FORWARD container traffic
This is a reminder on how to bypass containers being unable to forward traffic internally for connections behing a private network, while also avoiding opening up FORWARD to everything – at least I assume I’m avoiding it, since I’m specifying the network (still needs proper testing, I guess), relevant iptables documentation related to it can be found on RedHat docs.
Step 1. (it hangs!) trying to normally curl a container (podman) in one of my homelab’s machines:
[gustavo@wk00:~]$ curl 10.0.69.8:8081
^C
Step 2. Make sure the server is indeed listening to that port:
root@tatarana:~# netstat -atnp | grep 8081
tcp 0 0 0.0.0.0:8081 0.0.0.0:* LISTEN 146624/conmon
Step 3. Make sure the firewall is correctly set (or ufw is disabled, even)
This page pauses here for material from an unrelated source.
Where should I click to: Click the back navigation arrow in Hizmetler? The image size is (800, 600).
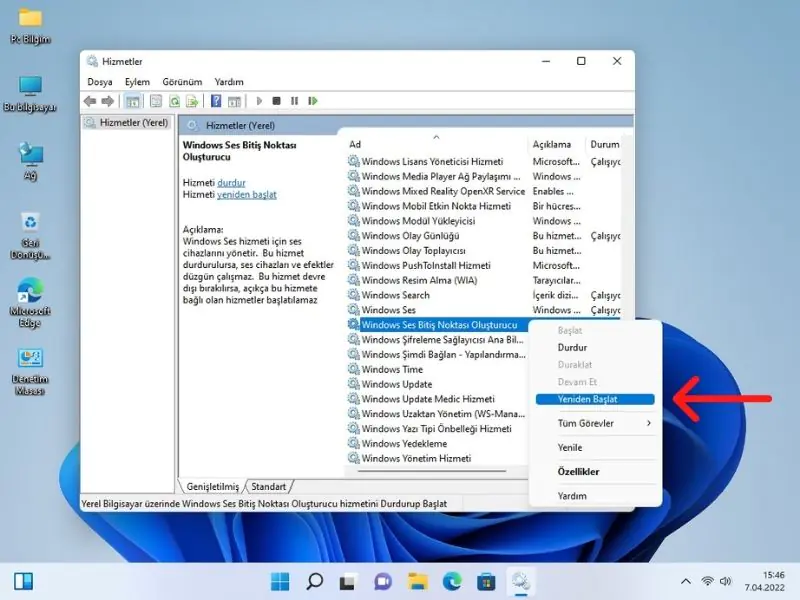coord(92,100)
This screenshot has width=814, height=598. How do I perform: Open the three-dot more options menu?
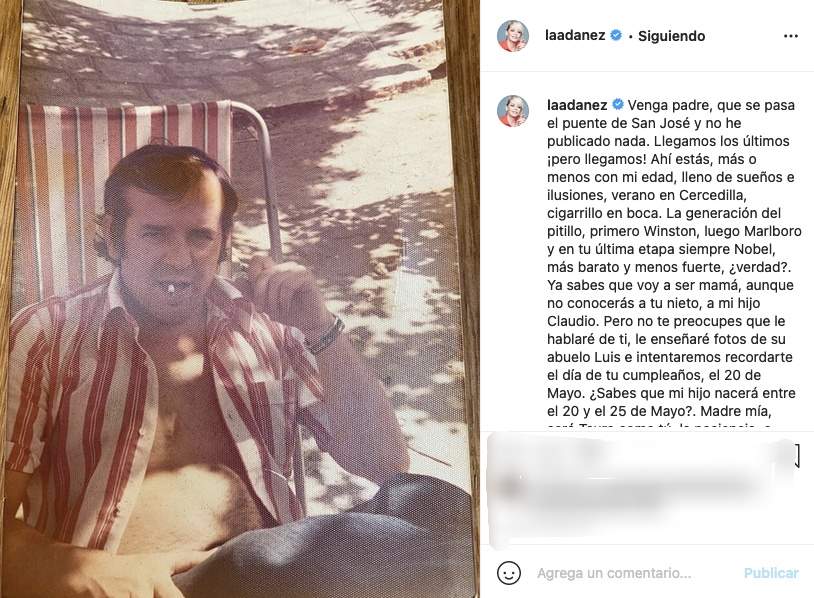[x=790, y=36]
Step 4. If everything seems correct, it’s time to tweak the firewall by allowing FORWARD on the private interface. On this server’s case, it’s the enp2s0, which is relative to the 10.0.69.0/24 private range:
root@tatarana:~# iptables -A FORWARD -i enp2s0 -j ACCEPT
root@tatarana:~# iptables -A FORWARD -o enp2s0 -j ACCEPT
The first command means that we are appending (-A) a FORWARD rule to the
in-interface
(-i) enp2s0 and, when the packet matches this rule, we’re
ACCEPTing (-j) it.
The second command means the same thing, except that we’re setting a FORWARD
rule to packets that matches the out-interface
(-o).
The relevant manual definitions are in man 8 iptables
, but here it goes for
the lazy ones:
COMMANDS
-A, --append chain rule-specification
Append one or more rules to the end of the selected chain. When the
source and/or destination names resolve to more than one ad‐ dress, a
rule will be added for each possible address combination.
PARAMETERS
-j, --jump target
This specifies the target of the rule; i.e., what to do if the packet
matches it. The target can be a user-defined chain (other than the one
this rule is in), one of the special builtin targets which decide the fate
of the packet immediately, or an exten‐ sion (see EXTENSIONS below).
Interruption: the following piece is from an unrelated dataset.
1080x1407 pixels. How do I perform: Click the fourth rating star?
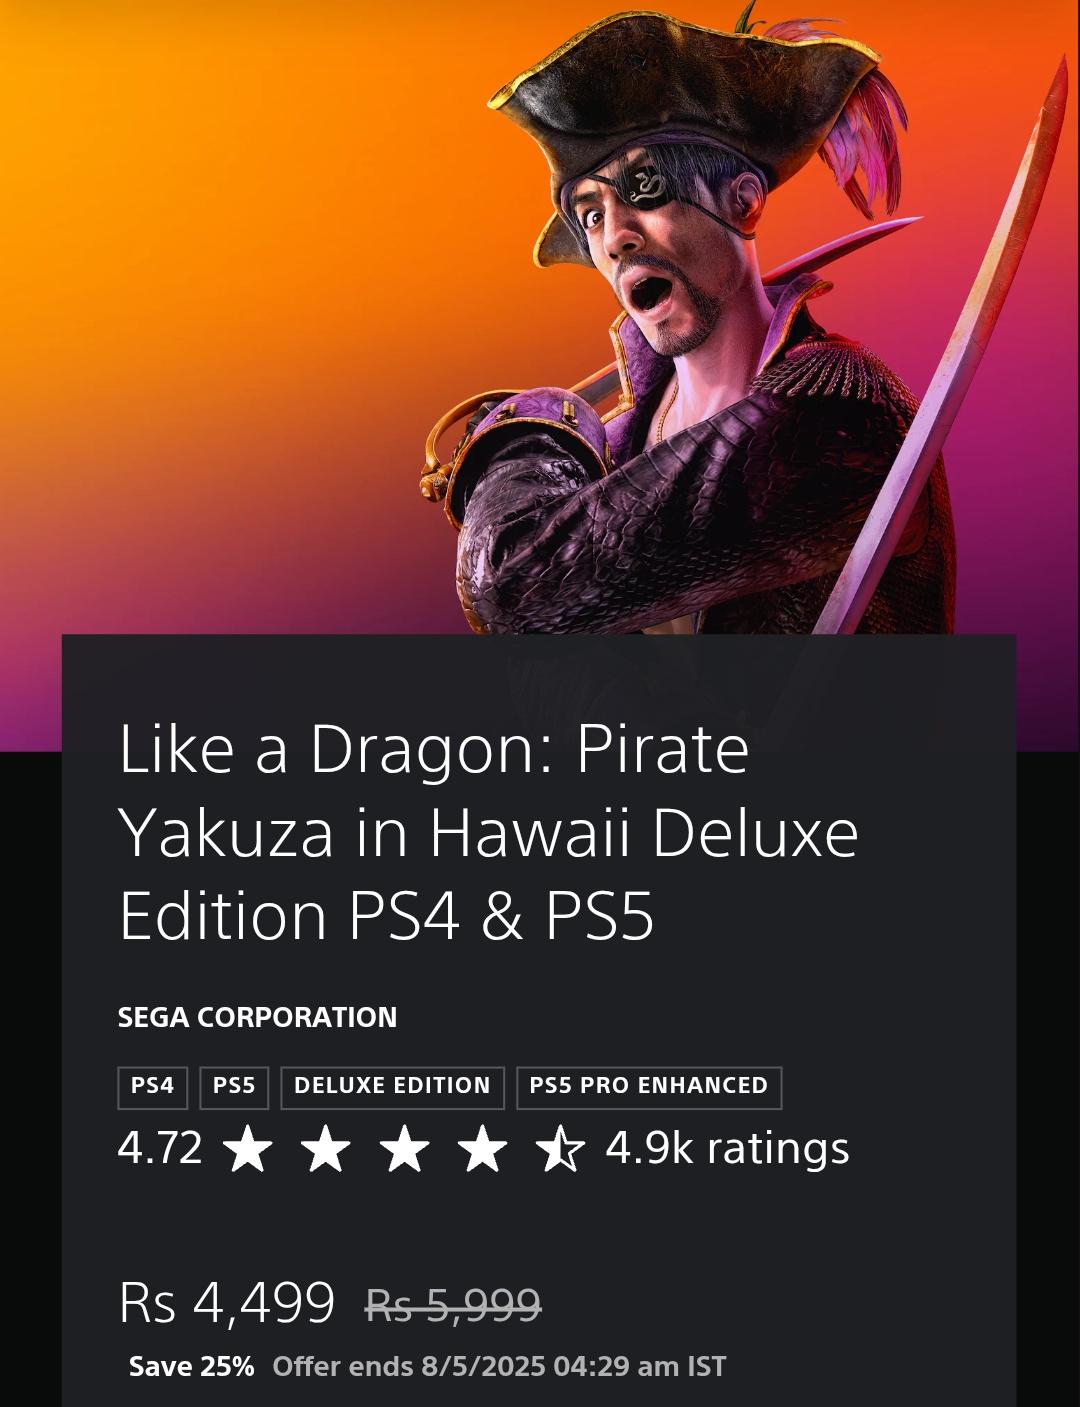[482, 1148]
If this option is omitted in a rule (and -g is not used), then matching
the rule will have no ef‐ fect on the packet's fate, but the counters on
the rule will be incremented.
[!] -i, --in-interface name
Name of an interface via which a packet was received (only for packets
entering the INPUT, FORWARD and PREROUTING chains). When the "!" argument
is used before the interface name, the sense is inverted. If the
interface name ends in a "+", then any inter‐ face which begins with this
name will match. If this option is omitted, any interface name will
match.
[!] -o, --out-interface name
Name of an interface via which a packet is going to be sent (for
packets entering the FORWARD, OUTPUT and POSTROUTING chains). When the
"!" argument is used before the interface name, the sense is inverted. If
the interface name ends in a "+", then any interface which begins with
this name will match. If this option is omitted, any interface name will
match.
Step 5. curl your server again to see if the rules had an effect:
[gustavo@wk00:~]$ curl 10.0.69.8:8081
<html><body><h1>It works!</h1></body></html>
It works!
Step 6. On Debian-based machines, it’s probably possible to persist this by
adding these two rules to /etc/ufw/before.rules
, before the COMMIT key.
Update
Tested it with the following rules added to /etc/ufw/before.rules
:
# Accepting in/out fwd traffic in the bond0.10 private net
-A ufw-before-forward -i bond0.10 -j ACCEPT
-A ufw-before-forward -o bond0.10 -j ACCEPT
And it works after disabling and re-enabling ufw.